I immediately went out of the room. I remember slipping. I fell and the doctor was there. He picked me up and said, “You’ve got to be strong. There’s nothing wrong with being HIV-positive. You are still OK. You are going to be fine.” But I did not believe him. My head was very hot—chili hot. I remember this like it was yesterday.
My husband came in and he was told that I was positive. He said, “Not my wife! Maybe there’s a mistake somewhere.” But when I tested again, it still came back positive. I did the test seven times with different labs. “Where did I get it from? I’ve never cheated. Why me?” I could not understand.

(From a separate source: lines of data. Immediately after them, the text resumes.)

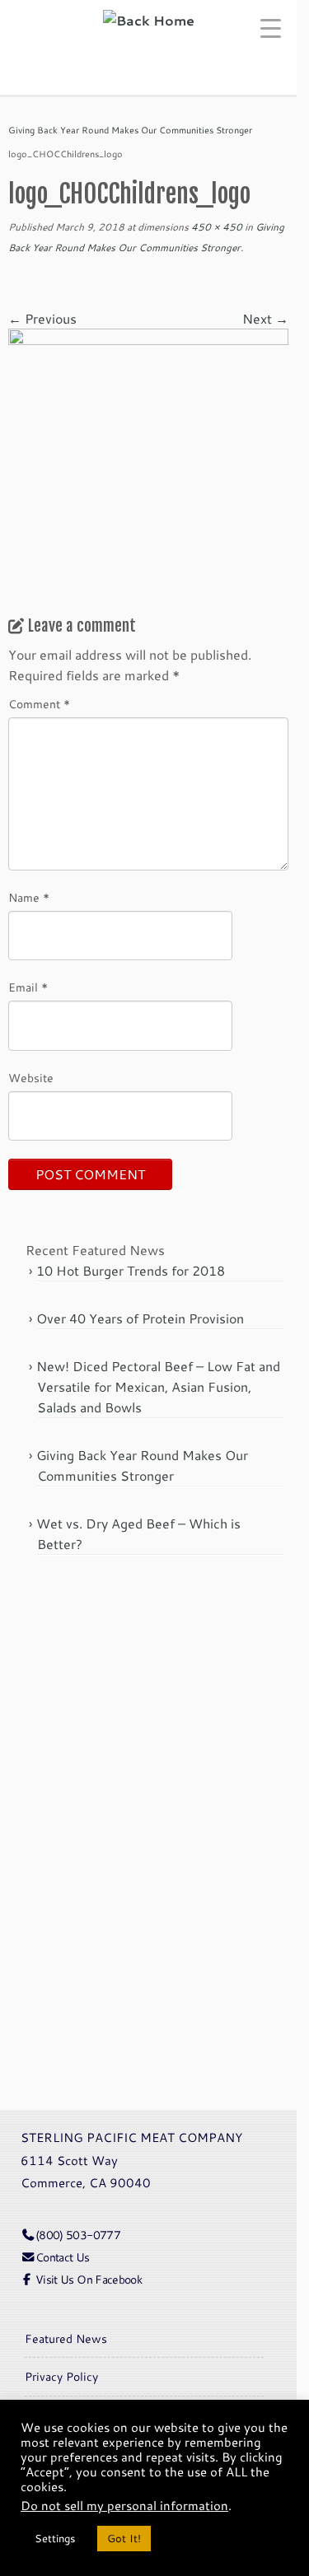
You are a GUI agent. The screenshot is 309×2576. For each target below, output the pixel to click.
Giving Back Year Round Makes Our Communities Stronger (130, 130)
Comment (39, 704)
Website (31, 1078)
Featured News (66, 2338)
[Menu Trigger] (277, 26)
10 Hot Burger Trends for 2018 (130, 1270)
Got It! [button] (124, 2538)
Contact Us (62, 2257)
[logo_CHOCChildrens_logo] (148, 466)
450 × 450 (215, 227)
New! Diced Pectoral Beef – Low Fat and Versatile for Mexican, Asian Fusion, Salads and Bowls (158, 1386)
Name (28, 897)
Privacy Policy (61, 2376)
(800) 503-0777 (77, 2234)
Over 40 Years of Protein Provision (140, 1318)
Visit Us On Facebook (88, 2279)
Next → (265, 318)
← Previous (42, 318)
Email (28, 987)
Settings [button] (55, 2538)
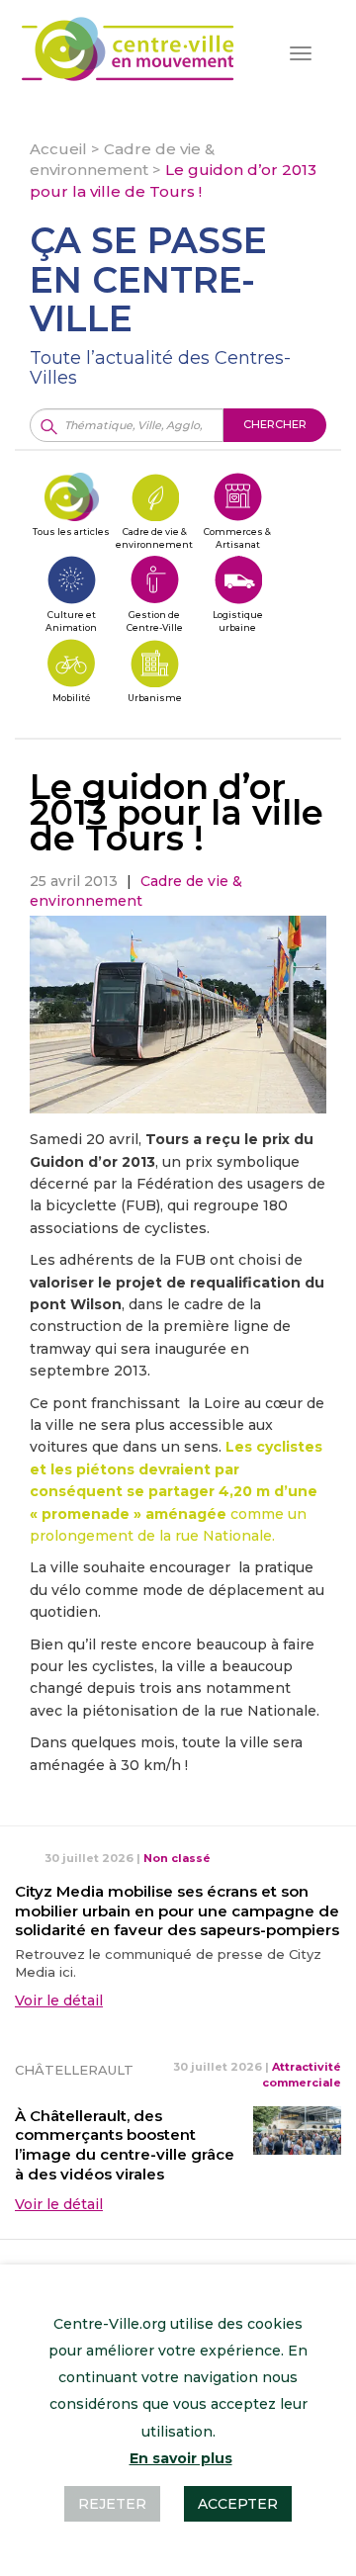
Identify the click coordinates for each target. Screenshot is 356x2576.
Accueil (58, 148)
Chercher (275, 424)
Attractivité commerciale (301, 2074)
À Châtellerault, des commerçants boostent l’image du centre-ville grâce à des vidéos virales (124, 2144)
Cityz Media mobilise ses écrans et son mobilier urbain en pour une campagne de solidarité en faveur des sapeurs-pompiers (177, 1911)
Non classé (177, 1858)
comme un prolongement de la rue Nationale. (176, 1491)
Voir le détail (59, 2000)
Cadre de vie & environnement (136, 891)
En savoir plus (181, 2458)
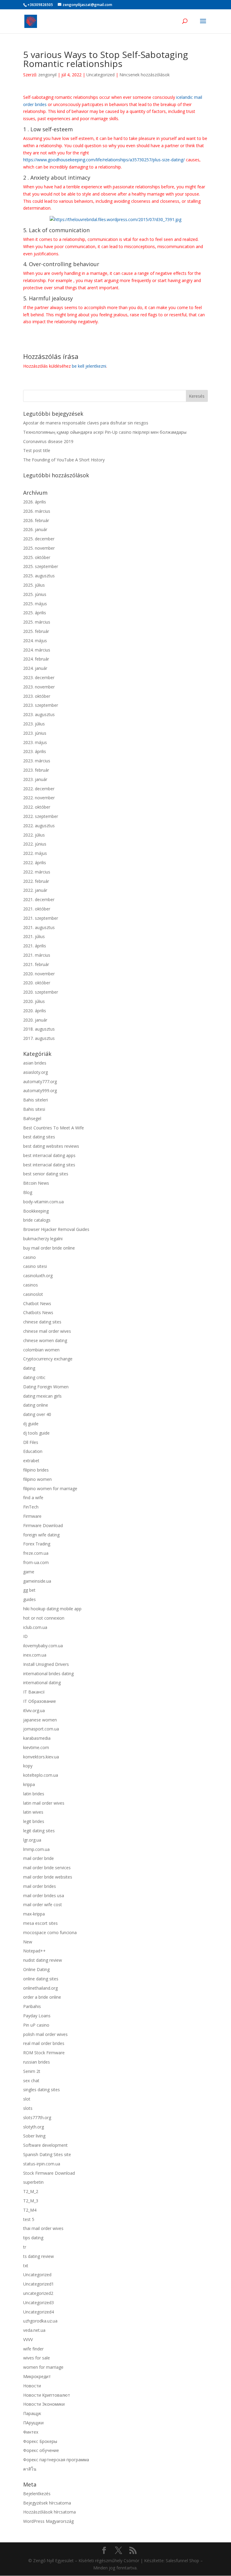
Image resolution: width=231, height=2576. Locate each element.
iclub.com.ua (35, 1627)
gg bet (29, 1590)
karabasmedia (37, 1738)
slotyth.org (33, 2127)
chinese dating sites (42, 1322)
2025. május (35, 603)
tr (24, 2247)
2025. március (36, 622)
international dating (42, 1682)
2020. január (35, 1020)
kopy (27, 1766)
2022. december (38, 788)
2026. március (36, 511)
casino (29, 1257)
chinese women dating (45, 1340)
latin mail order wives (43, 1803)
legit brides (33, 1821)
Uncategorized (100, 74)
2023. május (35, 742)
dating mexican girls (42, 1396)
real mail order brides (43, 2043)
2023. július (34, 724)
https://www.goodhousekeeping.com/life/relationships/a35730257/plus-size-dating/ (104, 160)
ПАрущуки (33, 2423)
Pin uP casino (36, 2025)
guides (29, 1599)
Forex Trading (36, 1544)
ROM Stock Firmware (44, 2052)
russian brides (36, 2062)
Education (32, 1451)
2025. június (34, 594)
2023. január (35, 779)
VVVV (28, 2339)
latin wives (33, 1812)
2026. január (35, 529)
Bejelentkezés (37, 2493)
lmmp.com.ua (36, 1849)
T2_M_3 (30, 2201)
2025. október (36, 557)
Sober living (34, 2136)
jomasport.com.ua (41, 1729)
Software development (45, 2145)
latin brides (33, 1794)
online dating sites (40, 1979)
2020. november (39, 974)
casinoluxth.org (38, 1275)
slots (27, 2108)
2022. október (36, 807)
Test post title (36, 450)
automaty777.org (40, 1081)
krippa (29, 1784)
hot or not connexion (43, 1618)
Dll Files (30, 1442)
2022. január (35, 890)
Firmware (32, 1516)
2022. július (34, 835)
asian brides (34, 1063)
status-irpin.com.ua (41, 2164)
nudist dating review (42, 1960)
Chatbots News (38, 1312)
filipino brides (36, 1470)
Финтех (30, 2432)
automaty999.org (40, 1090)
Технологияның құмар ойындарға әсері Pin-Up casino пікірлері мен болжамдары (104, 432)
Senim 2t (31, 2071)
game (28, 1572)
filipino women (37, 1479)
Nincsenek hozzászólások (144, 74)
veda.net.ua (34, 2330)
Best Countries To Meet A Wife (53, 1128)
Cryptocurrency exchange (47, 1359)
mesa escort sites (40, 1923)
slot (26, 2099)
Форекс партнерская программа (56, 2459)
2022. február (36, 881)
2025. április (34, 612)
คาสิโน (29, 2469)
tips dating (33, 2237)
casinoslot (33, 1294)
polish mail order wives (45, 2034)
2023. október (36, 696)
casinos (30, 1285)
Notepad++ (34, 1951)
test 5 (28, 2219)
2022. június (34, 844)
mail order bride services (47, 1867)
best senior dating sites (45, 1174)
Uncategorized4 (38, 2312)
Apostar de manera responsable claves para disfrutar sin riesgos (85, 423)
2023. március (36, 761)
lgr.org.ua (32, 1840)
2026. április (34, 502)
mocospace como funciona (50, 1932)
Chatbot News (37, 1303)
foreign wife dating (41, 1535)
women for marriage (43, 2367)
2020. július (34, 1001)
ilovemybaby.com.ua (43, 1645)
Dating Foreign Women (46, 1387)
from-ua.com (36, 1562)
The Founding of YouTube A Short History (64, 460)
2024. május (35, 640)
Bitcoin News (36, 1183)
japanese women (40, 1720)
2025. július (34, 585)
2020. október (36, 983)
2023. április (34, 751)
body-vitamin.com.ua (43, 1201)
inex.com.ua (34, 1655)
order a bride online (42, 1997)
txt (25, 2265)
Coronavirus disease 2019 (48, 441)
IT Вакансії (34, 1692)
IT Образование (39, 1701)
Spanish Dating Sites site (47, 2154)
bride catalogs (37, 1220)
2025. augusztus (39, 576)
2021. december (38, 899)
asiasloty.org (35, 1072)
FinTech (30, 1507)
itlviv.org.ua (34, 1710)
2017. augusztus (39, 1038)
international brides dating (48, 1673)
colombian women (41, 1350)
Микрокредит (37, 2376)
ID (25, 1636)
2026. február (36, 520)
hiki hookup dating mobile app (52, 1609)
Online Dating (36, 1969)
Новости (32, 2386)
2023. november (39, 687)
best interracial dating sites (49, 1165)
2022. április (34, 862)
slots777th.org (37, 2117)
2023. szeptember (40, 705)
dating (29, 1368)
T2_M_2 (30, 2191)
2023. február (36, 770)
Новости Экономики (44, 2404)
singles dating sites (41, 2089)
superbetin (33, 2182)
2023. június (34, 733)
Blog (27, 1192)
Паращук (32, 2413)
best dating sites (39, 1137)
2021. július (34, 936)
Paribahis (32, 2006)
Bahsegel (32, 1118)
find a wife (33, 1497)
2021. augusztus (39, 927)
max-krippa (34, 1914)
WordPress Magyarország (48, 2521)
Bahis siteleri (35, 1100)
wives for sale (36, 2358)
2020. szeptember (40, 992)
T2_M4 (29, 2210)
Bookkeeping (36, 1211)
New (27, 1942)
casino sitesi (35, 1266)
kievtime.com (36, 1747)
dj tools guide (36, 1433)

In 1996 there was no treatment in South Africa, nor in Zambia where I came from originally. So a lot of things were going through my head, because now I wasn’t thinking of myself. I was thinking of the baby that was inside of me. I was sure my baby was going to die. I knew about HIV and AIDS, but I didn’t know what can make the child negative or positive. I was very scared.
A lady I once knew was HIV-positive and looking after two children. One of the children, a girl, was very sickly, within a blink of dying. She couldn’t walk. She couldn’t go to school. But this lady always used to pray. I remember her saying, “God gave me this child as a gift. And there is no way she is going to leave me. Not now.”

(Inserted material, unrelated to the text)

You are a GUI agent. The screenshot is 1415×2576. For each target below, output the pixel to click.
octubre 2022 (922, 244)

Now the girl is very big. She’s OK. She’s perfect. And this woman has picked up the pieces of her life. Information and treatment helped them pull through. Did I tell you that my husband was in the military? They have an HIV project where we would go to get medication and to check our CD4 counts. I was one of the first ladies in the group to volunteer to try the drugs. I said, “I’m gonna do it.”
I used to be heartbroken. I used to cry very much. But now I call myself “the chosen one.” I feel like there is a reason why I am positive. Someone out there might point a finger at me, but I’m exactly the same as him or her. I’ve got blood in me, she’s got blood in her. She might be negative, but has she tested? She may not know her status. I know I am positive, and I’m going to live positively.
You know, when I separated from my husband I said, “I’m going to change everything about myself.” I loved Reggae ever since I was a small child. I loved Bob Marley. I loved his music. His words always comforted me very much. I’m a new person now. And you know what? I am proud to wear my colours. I love being a Rastafarian because, even if I’m positive, to my fellow brothers and sisters I’m negative. They love me and I love them.